Hüseyin Kara (Karani)
Ankara’da tanıdığım pek çok sanatçıdan biri de Hüseyin Kara... Halk Ozanları Kültür Derneğinde yıllardır birlikte olduğumuz ozan Karani’nin yaşamöyküsünü 1 Mayıs 2010 günü yine Ankara’da derledim ve yakın zamanda da güncelledim. Kendi kalemiyle de sunuyorum.
Hüseyin Kara (Karani)
Sivas, Kangal, Dışlık köyü doğumlu olup, babası Mehmet Ali, annesi Firdes’tir. İlkokulu köyünde ortaokul ve liseyi Ankara’da okudu. Çeşitli işlerde çalıştıktan sonra Samsun ve Kıbrıs’ta askeriliğini tamamladı. 1992 yılından itibaren Kültür Bakanlığının çeşitli birimlerinde memur olarak çalışmaya başladı, halen Ankara’da çalışıyor.
Çocukluk yaşlarından itibaren bağlama ve türküye ilgisinden dolayı köyünden Hasan Başer ve Rukiye Göktaş gibi âşıkların da etkisi ile kendi kendine bağlama çalmayı öğrendi, çalıp söylemeye başladı. Ankara’ya geldikten sonra Âşık Mahzuni başta olmak üzere birçok âşık ile tanıştı, fikir ve görüş alışverişinde bulundu. Âşık Mahzuni tarafından kendisine soyadından dolayı “Karani” mahlası verildi.
Diğer yandan hece ölçüsü ile şiir yazmaya başladı. Şiirlerinde çeşitli konulara yer verdi. Şiirlerinden bazıları çeşitli gazete ve dergilerde yayınlandı, bazılarını besteleyerek çalıp söyledi, kasetlerine okudu. TRT radyo ve televizyonları başta olmak üzere çeşitli radyo ve televizyonlarda programlara, etkinliklere, festival ve şenliklere katıldı.
İki kaset yaptı, üçüncüsünün hazırlığı içinde…
Yaşamöyküsünü bir de kendi kaleminden okuyalım…
KENDİ KALEMİNDEN KARANİ
Sivas Kangal Dışlık köyü doğumluyum. İlköğrenimimi bu köyde, ortaöğrenimimi Ankara’da tamamladım.

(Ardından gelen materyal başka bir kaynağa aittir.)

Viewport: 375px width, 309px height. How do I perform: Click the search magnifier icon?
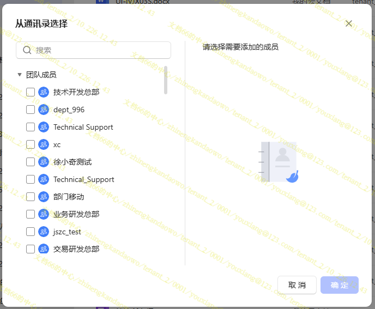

Ozanlık geleneğiyle tanışmam da doğmuş olduğum köyün folklorik yapısıyla ve dedem Hüseyin Apaydın’ın çok büyük etkisi vardır. Böylesi bir köyde türkülere gönül vermiş olanlar içerisinde benim de Hüseyin Kara olarak etkilenmemem mümkün değildi.
Elektriğin henüz olmadığı plaktan kasetçalara geçiş döneminde Âşık Mahzuni’nin plağını dinlediğimde, içimde türkülere karşı duyduğum sevgi ve ilgi biraz daha artmıştır. Daha sonra Ankara’ya gelmem, birçok ozanla tanışmam, bu alanda araştırmalar yapmam ozan derneklerine gidip gelmem ve üyesi olmam 1992’de Kültür ve turizm Bakanlığına bağlı Halk Kültürlerini Araştırma ve Geliştirme Müdürlüğüne işe girmem, geçen bu zaman zarfı içerisinde Âşık Mahzuni’yle tanışıp beğenisini kazanmak ve dost olmak benim için onur vericidir.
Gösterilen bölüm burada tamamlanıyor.